How To Launder $500 Million In Stolen Cryptocurrency

An unknown hacker or group of hackers perpetrated the “biggest theft in crypto history” Friday morning when they stole what at the time were $500 million worth of NEM tokens – formerly one of the ten most popular digital currencies.

The hack was only the latest in a series of security breaches at digital currency exchanges that have resulted in hundreds of millions – if not billions – of dollars in customer funds’ being taken.

But how exactly do hackers continue to get away with these hacks?

Bloomberg has published a handy guide explaining how hackers are able to pull off these digital heists, and then launder the money

1. How did the hackers pull it off?

Coincheck hasn’t disclosed how their system was breached beyond saying that it wasn’t an inside job. The company did own up to a security lapse that allowed the thief to seize such a large sum: It kept customer assets in what’s known as a hot wallet, which is connected to external networks. Exchanges generally try to keep a majority of customer deposits in cold wallets, which aren’t connected to the outside world and thus are less vulnerable to hacks. Coincheck also lacked multi-signature security, a measure requiring multiple sign-offs before funds can be moved.

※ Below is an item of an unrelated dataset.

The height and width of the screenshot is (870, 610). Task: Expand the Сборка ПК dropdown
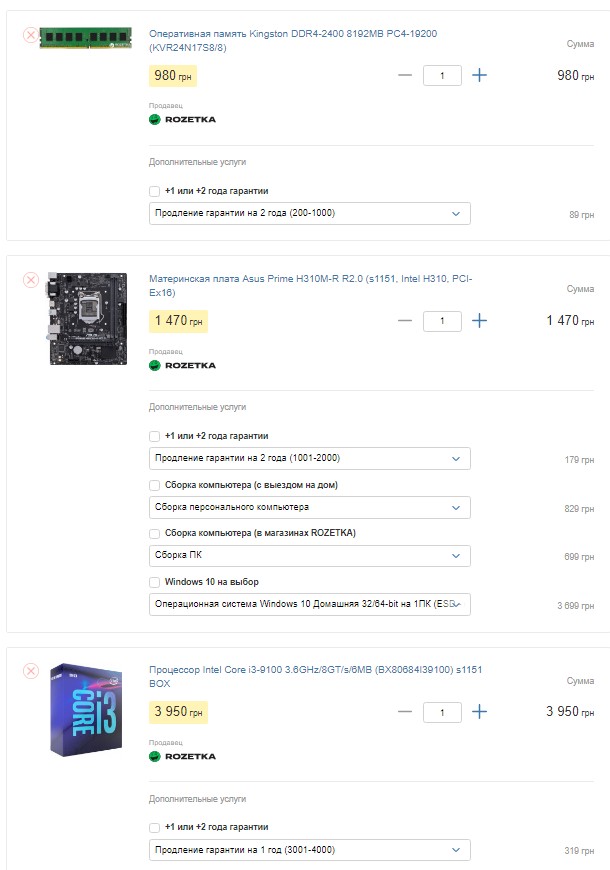[x=310, y=555]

2. Where did the stolen coins go?

That’s one of the stranger aspects of these heists. Because transactions for Bitcoin and the like are all public, it’s easy to see where the NEM coins are — even though they’re stolen. Coincheck has identified and published 11 addresses where all 523 million of the stolen coins ended up. You can see for yourself online. Trouble is, no one knows who owns the accounts. Each one has been labeled with a tag that reads “coincheck_stolen_funds_do_not_accept_trades : owner_of_this_account_is_hacker.” NEM developers created a tracking tool that would allow exchanges to automatically reject stolen funds.

3. Does that mean the hackers won’t be able to cash in?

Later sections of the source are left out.